Shutters began to turn several shades of pale; he took another sip from his rapidly de-icing glass of water and licked his lips.

“I’m afraid I’m not sure what you’re getting at,” he said. “My association with Professors Harwood and Linscott is entirely above board. We have numerous duties together at the university and that puts us in contact with one another on a regular basis. As for Linscott, he’s a grant coordinator at the college and he’s on the Board of Trustees. I meet with him as do all team heads in order to go over finances.”

Toller paused for a moment after he trailed off but Shutters didn’t have anything to add.

“Nothing else?” she said.

“Nothing that I can think of,” he said.

She returned her gaze to the notebook.

“A few days ago you, Bertrand Whitaker, and Paul Linscott held a clandestine meeting with Richard Harwood in the back of a rented van,” Agent Toller said.
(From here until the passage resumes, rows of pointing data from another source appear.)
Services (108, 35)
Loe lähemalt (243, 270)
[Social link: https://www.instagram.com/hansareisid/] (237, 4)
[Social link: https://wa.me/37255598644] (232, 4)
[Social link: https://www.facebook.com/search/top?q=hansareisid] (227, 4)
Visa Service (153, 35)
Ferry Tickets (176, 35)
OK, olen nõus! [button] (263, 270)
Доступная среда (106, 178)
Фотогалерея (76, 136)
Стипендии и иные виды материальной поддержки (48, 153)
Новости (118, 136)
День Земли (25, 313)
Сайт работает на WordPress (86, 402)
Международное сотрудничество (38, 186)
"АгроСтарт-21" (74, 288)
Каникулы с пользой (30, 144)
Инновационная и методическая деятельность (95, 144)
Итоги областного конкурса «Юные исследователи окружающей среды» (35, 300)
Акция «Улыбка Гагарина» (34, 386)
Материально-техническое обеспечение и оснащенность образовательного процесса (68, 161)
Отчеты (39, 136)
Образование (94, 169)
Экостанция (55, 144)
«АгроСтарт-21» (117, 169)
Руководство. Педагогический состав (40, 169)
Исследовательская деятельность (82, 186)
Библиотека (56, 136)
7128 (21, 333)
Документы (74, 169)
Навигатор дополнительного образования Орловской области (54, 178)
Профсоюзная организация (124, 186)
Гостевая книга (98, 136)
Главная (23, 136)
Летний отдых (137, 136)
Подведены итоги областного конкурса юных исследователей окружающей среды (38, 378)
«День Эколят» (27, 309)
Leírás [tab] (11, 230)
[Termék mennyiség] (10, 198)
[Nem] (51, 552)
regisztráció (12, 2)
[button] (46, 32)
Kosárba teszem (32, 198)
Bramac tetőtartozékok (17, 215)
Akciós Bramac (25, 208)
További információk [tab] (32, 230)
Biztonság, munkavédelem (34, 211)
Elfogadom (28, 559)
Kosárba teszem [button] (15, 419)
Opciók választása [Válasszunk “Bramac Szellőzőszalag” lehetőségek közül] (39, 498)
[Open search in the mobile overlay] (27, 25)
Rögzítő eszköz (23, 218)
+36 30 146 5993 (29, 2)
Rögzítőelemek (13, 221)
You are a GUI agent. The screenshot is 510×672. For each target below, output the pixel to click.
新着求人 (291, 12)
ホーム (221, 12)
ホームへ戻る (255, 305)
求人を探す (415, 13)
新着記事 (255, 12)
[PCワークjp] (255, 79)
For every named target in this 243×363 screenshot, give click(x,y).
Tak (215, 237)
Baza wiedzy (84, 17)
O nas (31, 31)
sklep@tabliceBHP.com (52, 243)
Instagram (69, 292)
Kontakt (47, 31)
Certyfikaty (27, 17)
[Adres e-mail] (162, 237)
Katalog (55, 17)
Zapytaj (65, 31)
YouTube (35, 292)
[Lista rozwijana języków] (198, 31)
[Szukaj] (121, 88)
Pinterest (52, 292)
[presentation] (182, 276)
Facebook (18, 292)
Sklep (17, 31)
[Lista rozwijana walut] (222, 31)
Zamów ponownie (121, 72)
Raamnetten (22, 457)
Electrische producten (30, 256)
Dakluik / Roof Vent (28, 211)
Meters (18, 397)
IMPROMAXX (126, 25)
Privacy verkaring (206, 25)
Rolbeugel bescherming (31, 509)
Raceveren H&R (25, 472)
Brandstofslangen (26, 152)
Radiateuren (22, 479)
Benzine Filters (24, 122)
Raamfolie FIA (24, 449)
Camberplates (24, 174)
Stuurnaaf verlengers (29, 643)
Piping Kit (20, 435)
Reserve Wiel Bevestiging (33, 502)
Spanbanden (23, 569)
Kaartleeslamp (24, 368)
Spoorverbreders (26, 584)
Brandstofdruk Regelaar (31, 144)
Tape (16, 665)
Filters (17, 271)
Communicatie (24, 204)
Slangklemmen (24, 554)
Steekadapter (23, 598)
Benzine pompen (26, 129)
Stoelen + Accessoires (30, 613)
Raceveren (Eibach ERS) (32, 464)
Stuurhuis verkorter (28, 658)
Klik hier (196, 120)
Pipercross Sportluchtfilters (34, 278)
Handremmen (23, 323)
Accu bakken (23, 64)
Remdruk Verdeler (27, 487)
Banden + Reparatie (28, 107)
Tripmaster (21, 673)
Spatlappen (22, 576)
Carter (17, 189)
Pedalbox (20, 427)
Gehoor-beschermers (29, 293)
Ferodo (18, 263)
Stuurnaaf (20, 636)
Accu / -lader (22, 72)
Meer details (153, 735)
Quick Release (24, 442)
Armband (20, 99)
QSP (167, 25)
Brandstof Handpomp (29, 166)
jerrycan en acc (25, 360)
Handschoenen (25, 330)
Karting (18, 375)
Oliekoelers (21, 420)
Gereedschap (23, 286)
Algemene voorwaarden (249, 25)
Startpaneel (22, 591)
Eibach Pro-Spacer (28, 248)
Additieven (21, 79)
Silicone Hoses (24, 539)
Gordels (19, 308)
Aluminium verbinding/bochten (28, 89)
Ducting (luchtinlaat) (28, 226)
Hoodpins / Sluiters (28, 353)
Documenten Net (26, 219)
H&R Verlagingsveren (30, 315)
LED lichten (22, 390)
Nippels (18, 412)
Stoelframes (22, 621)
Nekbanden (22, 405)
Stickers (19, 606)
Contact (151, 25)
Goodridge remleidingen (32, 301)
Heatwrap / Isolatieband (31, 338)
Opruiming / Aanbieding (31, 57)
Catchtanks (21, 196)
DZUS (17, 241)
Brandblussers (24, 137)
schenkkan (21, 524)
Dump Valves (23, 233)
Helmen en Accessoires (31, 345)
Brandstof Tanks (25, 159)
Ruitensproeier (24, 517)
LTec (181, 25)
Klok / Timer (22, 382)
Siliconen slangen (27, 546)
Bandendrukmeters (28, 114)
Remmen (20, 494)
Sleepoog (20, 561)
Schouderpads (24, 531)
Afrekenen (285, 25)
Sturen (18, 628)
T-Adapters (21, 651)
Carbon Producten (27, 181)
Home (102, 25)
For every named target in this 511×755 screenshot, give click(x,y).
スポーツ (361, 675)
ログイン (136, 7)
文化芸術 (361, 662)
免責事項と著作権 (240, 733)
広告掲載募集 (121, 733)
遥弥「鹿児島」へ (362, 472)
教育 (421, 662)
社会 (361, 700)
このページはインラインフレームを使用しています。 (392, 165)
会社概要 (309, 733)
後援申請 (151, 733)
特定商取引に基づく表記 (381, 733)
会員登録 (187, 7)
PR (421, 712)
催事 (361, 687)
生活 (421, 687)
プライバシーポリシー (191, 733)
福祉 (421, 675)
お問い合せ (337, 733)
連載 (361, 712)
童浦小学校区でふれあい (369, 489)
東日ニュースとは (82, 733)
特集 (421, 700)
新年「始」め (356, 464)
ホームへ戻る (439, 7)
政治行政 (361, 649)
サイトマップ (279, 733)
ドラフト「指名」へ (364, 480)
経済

Warren could see that he didn’t need dark sunglasses to intimidate the man, Kathy had managed it just with her notebook—which, now that he got a good look at it, contained the names of bestseller spy novels she hadn’t read yet.

“How do you know that?” Shutters took another drink of his ice water.

“Why are you so nervous, professor?” Toller said. “After all, as you said your relationships here are ‘all above board.’ I should let you know, we’re looking into Richard Hawood’s activities and Ms. Whitaker suggested that he may be causing you and these other professors some drama…?”

She let the question trail off at the end. As she spoke, Shutters shoulders slowly winched themselves up and he took several more drinks, nearly draining his glass—the man now looked as if he wished his ice water were instead a glass of something much stronger.